Here are samples of posts from my personal literary blog, where I reflect on pieces of literature and media I’ve been engaging with lately and explore how they connect to broader concepts such as postcolonial theory, feminist theory, and other topics of interest.

Imperialism’s Metastasis- Trauma Responses, the Freedom Struggle, and Generational Cycles

My grandmother was 16 years old during the Six-Day War. Fought from June 5 to June 10, 1967, this was a war between Egypt, with a coalition of other Arab states, and Israel. It began with escalating tensions between Egypt and Israel, primarily over issues such as the blockade of the Straits of Tiran and military build-ups along the Sinai border. Egypt, under the leadership of President Gamal Abdel Nasser, found itself facing off against a well-funded US-...

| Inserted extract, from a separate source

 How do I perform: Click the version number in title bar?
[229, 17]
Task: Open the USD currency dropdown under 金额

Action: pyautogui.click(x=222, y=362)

Mustaqbal al-Thaqafa fi Misr: the Damnation of Sisyphus, Nation-States, and the Absurdist Horror of Liberation within European Systems of Domination

Under the shackles of a divine curse, Sisyphus is a man damned to push an ever-heavier boulder up a mountain; only the universe’s death and the cessation of all creation will bring this unending toil to its conclusion. Regardless of the speed or pace at which he pushes the rock, and whether he does so with a smile or in agony, the boulder will inevitably roll back down.

Falling Short of Othello: Self-Orientalizing and Identity Crisis in ‘Season of Migration to the North’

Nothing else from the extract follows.